►
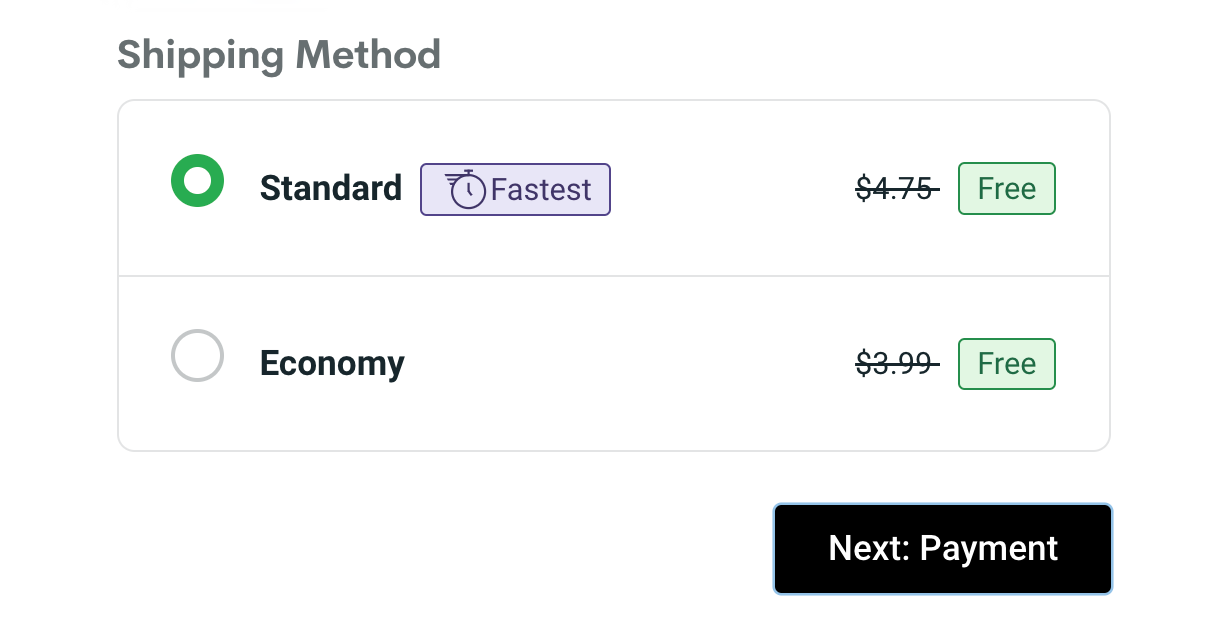Click the Shipping Method heading
The image size is (1230, 637).
pos(279,55)
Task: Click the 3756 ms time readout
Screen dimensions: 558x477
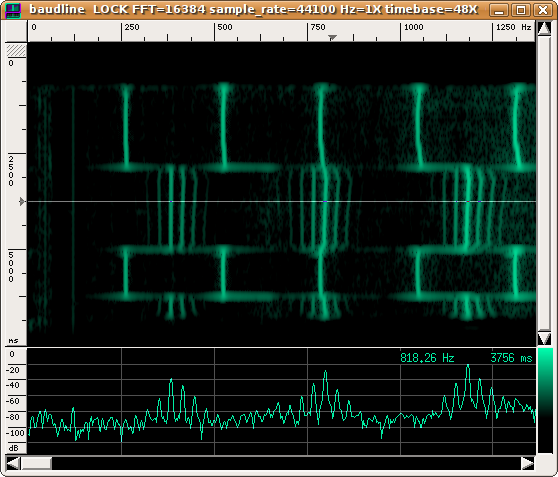Action: click(x=511, y=358)
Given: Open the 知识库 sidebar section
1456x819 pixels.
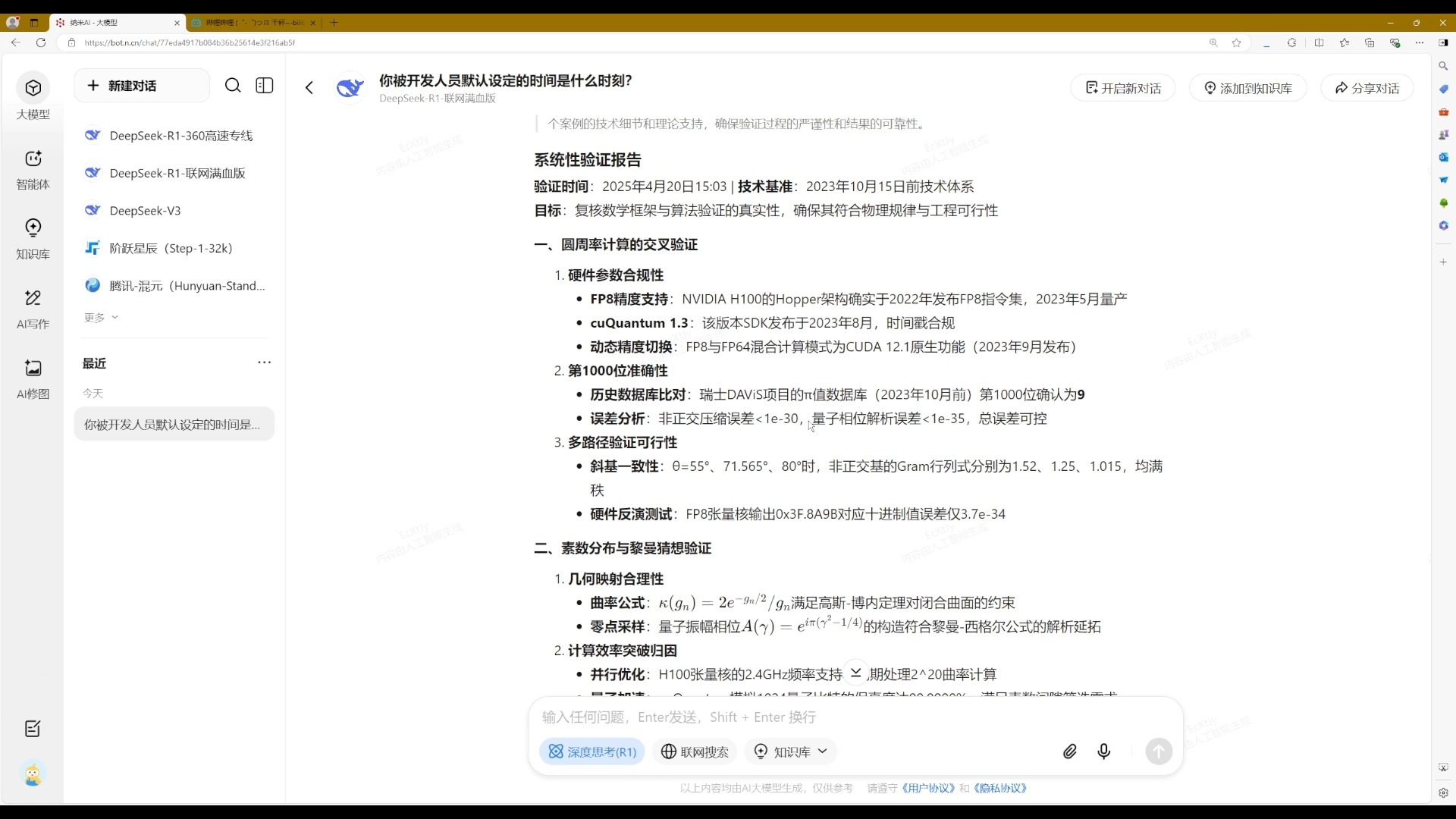Looking at the screenshot, I should coord(33,239).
◄
*Task prompt*: Reproduce the records above word for word, line by line, and omit the pictures.

*Expected answer*:
Click the Shipping Method heading
The image size is (1230, 637).
pos(279,55)
Task: Click the 3756 ms time readout
Screen dimensions: 558x477
Action: click(x=511, y=358)
Given: Open the 知识库 sidebar section
1456x819 pixels.
Looking at the screenshot, I should coord(33,239).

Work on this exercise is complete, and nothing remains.